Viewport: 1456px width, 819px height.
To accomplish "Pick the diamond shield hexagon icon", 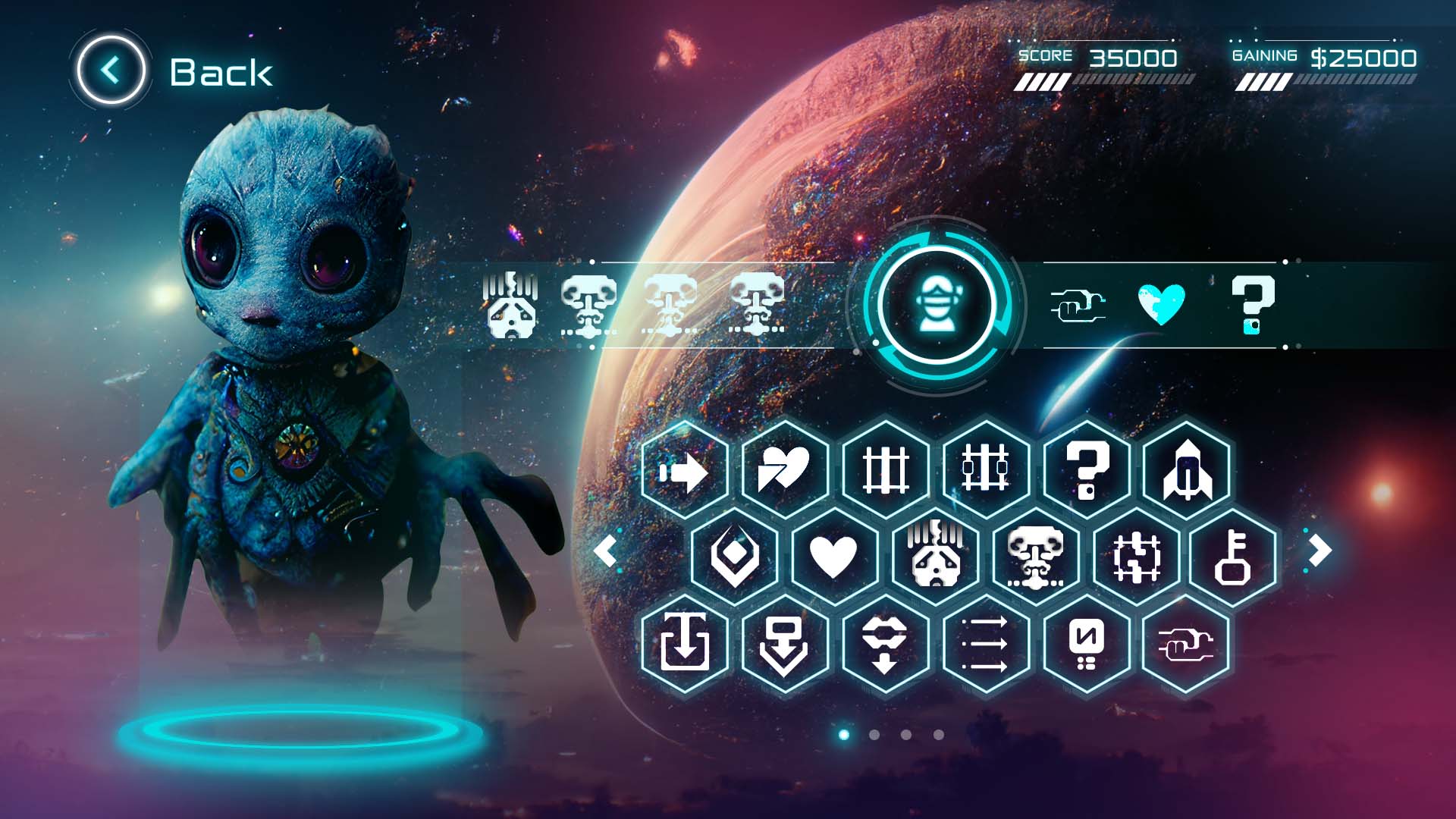I will (734, 557).
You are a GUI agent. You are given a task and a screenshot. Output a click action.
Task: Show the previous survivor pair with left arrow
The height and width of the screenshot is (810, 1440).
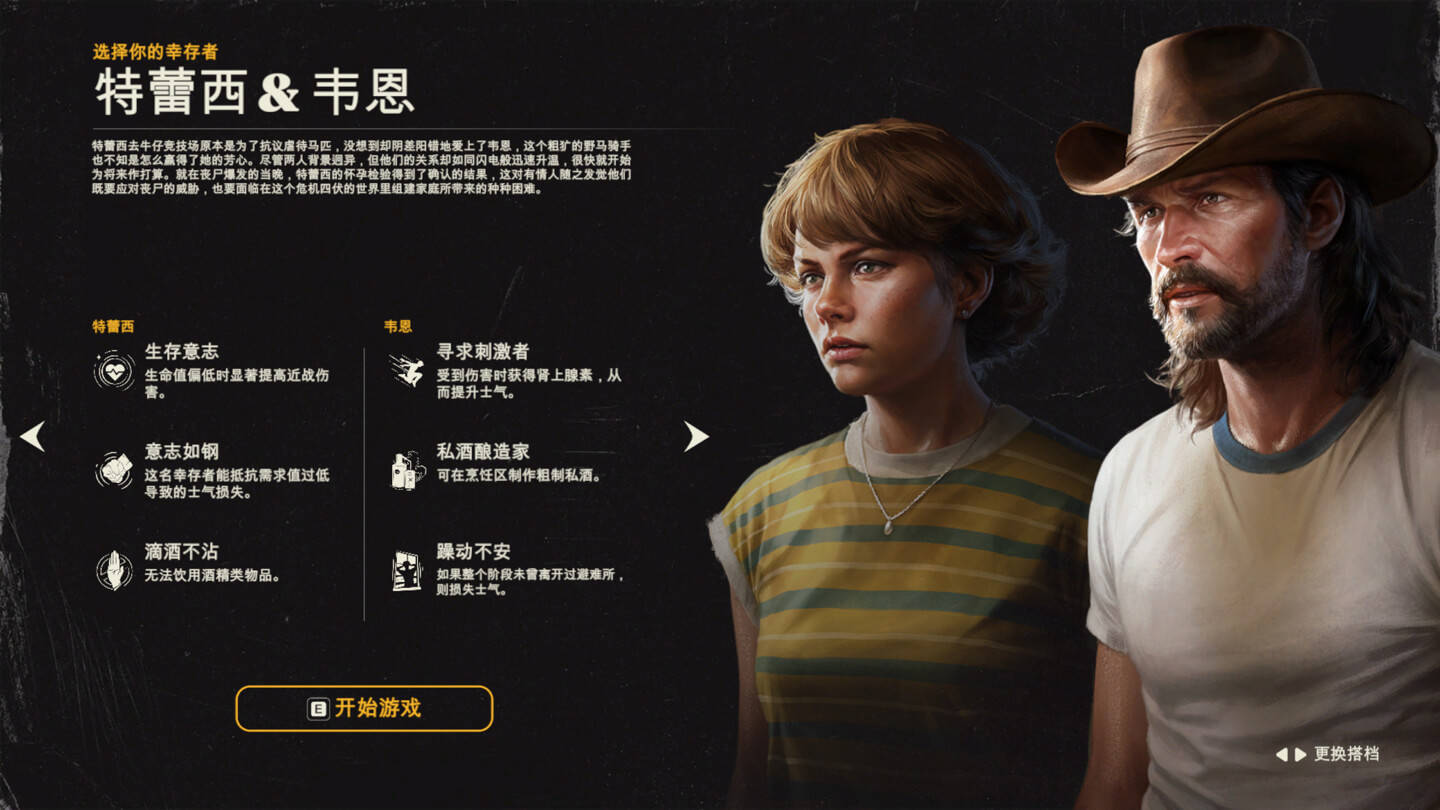(32, 436)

⁂

**Requirement:**
Express the entries from the line with "You are a GUI" through the end of the entries as a two-column CSV with the headers instruction and response. Give one row per entry with its text and its answer, put each field in quotes with line breaks turned into spaces, and leave out the pictures.

**Response to this task:**
instruction,response
"You are a GUI agent. You are given a task and a screenshot. Output a click action. Task: Show the previous survivor pair with left arrow The height and width of the screenshot is (810, 1440).","(32, 436)"